Maybe this oxidation was happening with old west coast IPAs, too, and we just didn’t notice it because a lot of recipes shoot for a desired SRM of 8-10. Plus kegged and bottled beers of that sort strive to be similarly clear.
There might be a way, at the limit, to get no oxidation from your NEIPA, if you have a lot of equipment to minimize dissolved oxygen. But I wonder if the apparent differences we’re seeing just have to do with certain particulates dropping out in the bottles?
I have just made similar exbeeriment. I have entered a local beer brewing competition in the category of NEIPA. I am kind of new with using the beergun so I have bottles 2 liter of beer the normal way that I do and later bottled from the keg using the beergun. The bottled condition was a bit darker, and had a sweet aroma and taste, the keg bottle was lighter in color, had more fresh hops aroma, less sweet in taste and was my favorite of the two.

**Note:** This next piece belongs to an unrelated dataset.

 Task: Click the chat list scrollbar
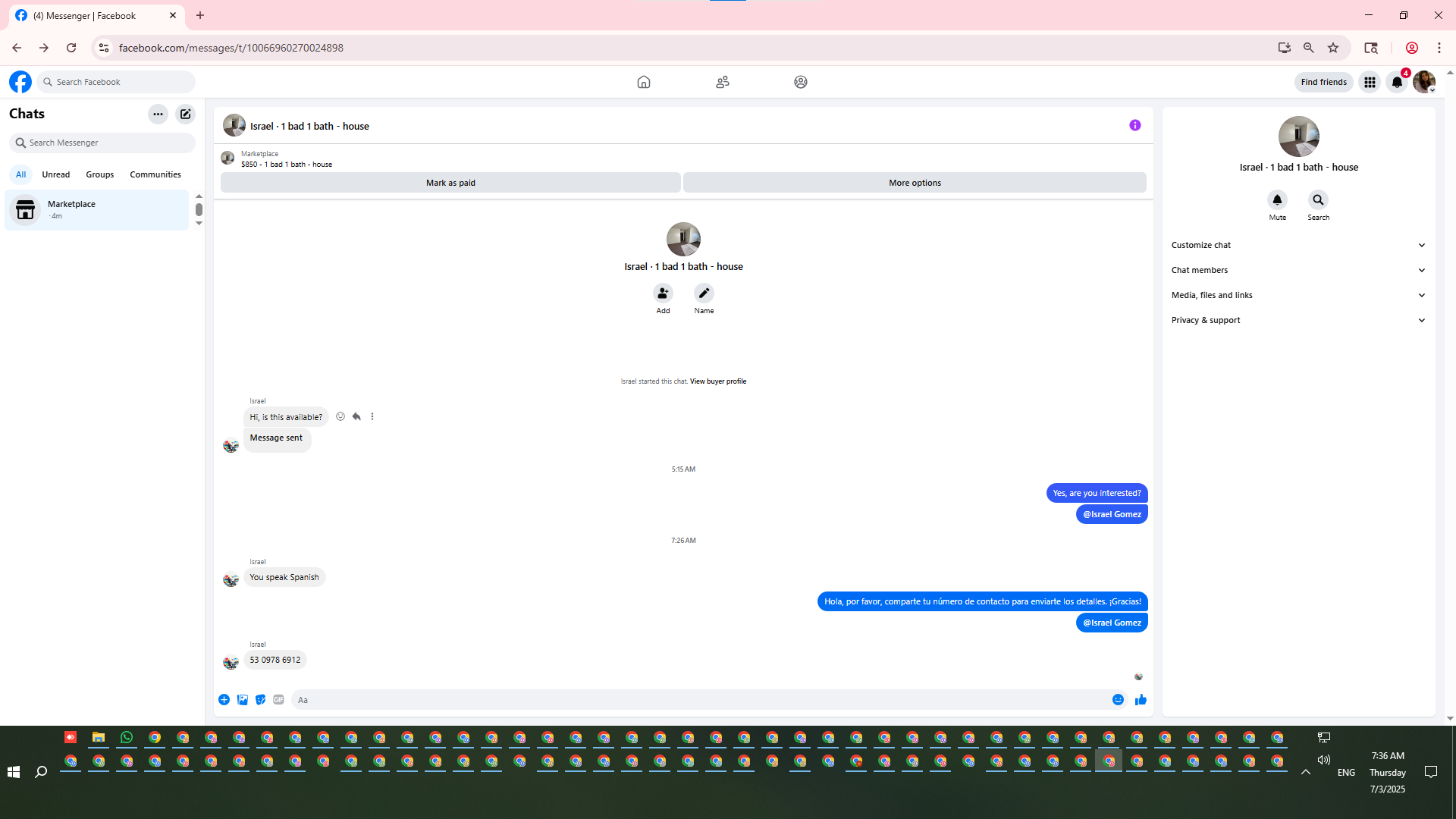[199, 209]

Several months ago, I had a friend come over and instead of the normal 5 gal batch, we brewed a 10 gal batch so he could have half of it. Fermentation occured in my SpikeCF10, therefore everything was identical up through the point of packaging (the beer was pushed with CO2 in to kegs purged of oxygen). Prior to packaging, the fermentor was cold crashed to 36 for 2 days. The differential was that mine was imediately placed into my keggerator at 36 degrees, and since he was going to be out of the country for two weeks, his keg was placed in my walk in cooler (equipment and supplies storage room) and placed on CO2 to carb, with the temp set at 59 which is as low as it goes sitting in my Florida garage. When he picked it up 2 weeks later and put it in his keggerator, he sent me a pic that clearly showed it had changed color. He said it tasted great, but we were trying to figure out the drastic color change from mine. Our conclusion is that NEIPA is highly susceptible to temperature from a visual standpoint.

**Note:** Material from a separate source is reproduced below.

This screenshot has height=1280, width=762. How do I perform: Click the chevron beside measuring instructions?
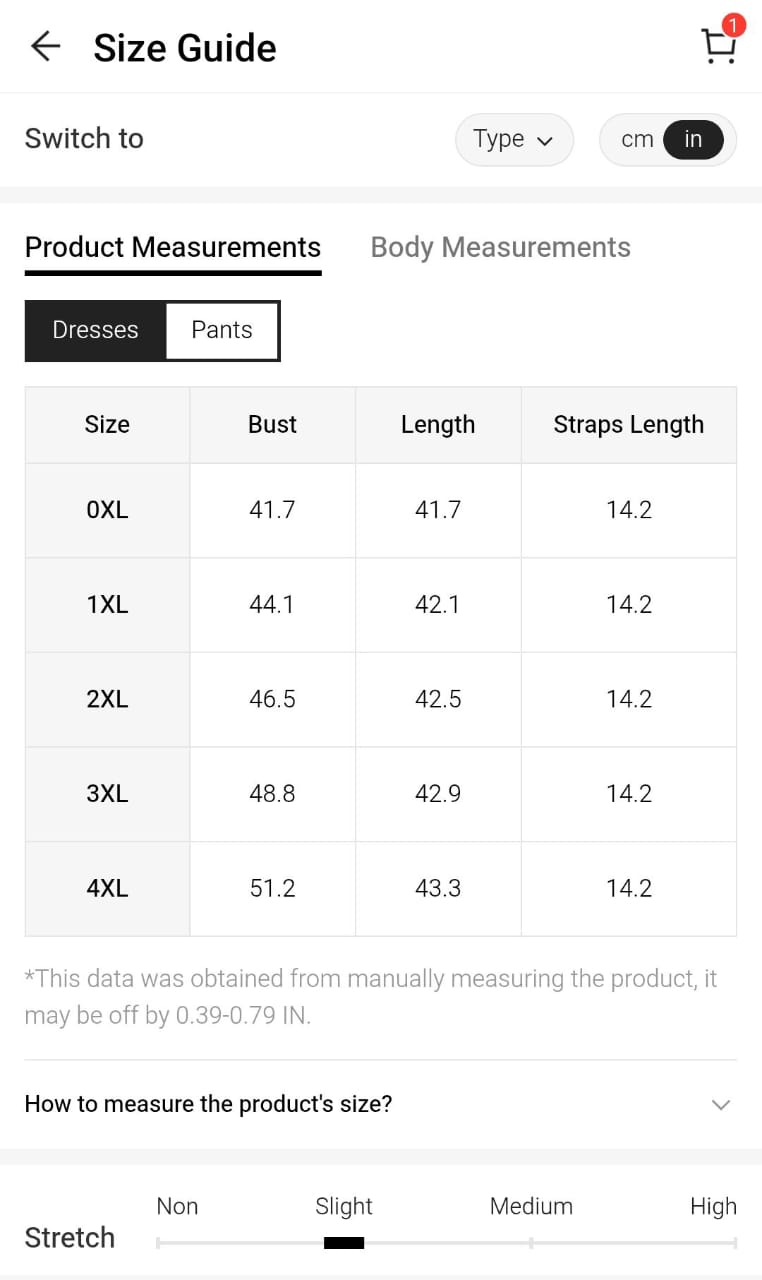click(720, 1105)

I’ve heard that in an attempt to avoid oxidation, people tried adding ascorbic acid at bottling and I was under the influence that this may have been the factor that caused the purple beer. So you’re saying that it wasnt from the acid addition at all?
I’ve done several bottle conditioned NEIPAs, and I’ve found that when using Wyeast 1318 bottles tend to oxidize quite fast. OTOH, when using Coastal Haze Ale Yeast Blend WPL067 from White Labs I had no oxidation, even after 2 months of bottling. Not sure whether this is just luck, but that’s my experience so far.
Any advice idea or future experiment to test the effects of transferring the same beer via closed transfer and keg conditioning?
Very interesting. I definitely would have expected the bottle conditioned samples to oxidize more slowly. Clearly, the idea that yeast will quickly scrub oxygen and prevent oxidation is either erroneous or the effects oxygen exposure occur faster than the yeast can consume the damaging gas.
One last possibility that occurs to me is that the oxygen is concentrated in the small headspace off the bottle and that it isn’t fully dissolved in the beer while the yeast is still consuming oxygen. I wonder if shaking the bottle vigorously to force the oxygen to go into solution so that it could be consumed would help or hurt. Of course, this same question would apply to keg conditioning as well. I would think that minimizing oxygen in the package from the start is the best practice, shaken or not.
I have a lot of issues with beers turning darker in the bottle. Really interesting stuff.
If I make blonde, it’s fine. If I add jalapeno (soaked in vodka), it turns dark. Same beer with coffee, very bright. My saison always turns dark in the bottle. So does my tripel. IPA? Nope.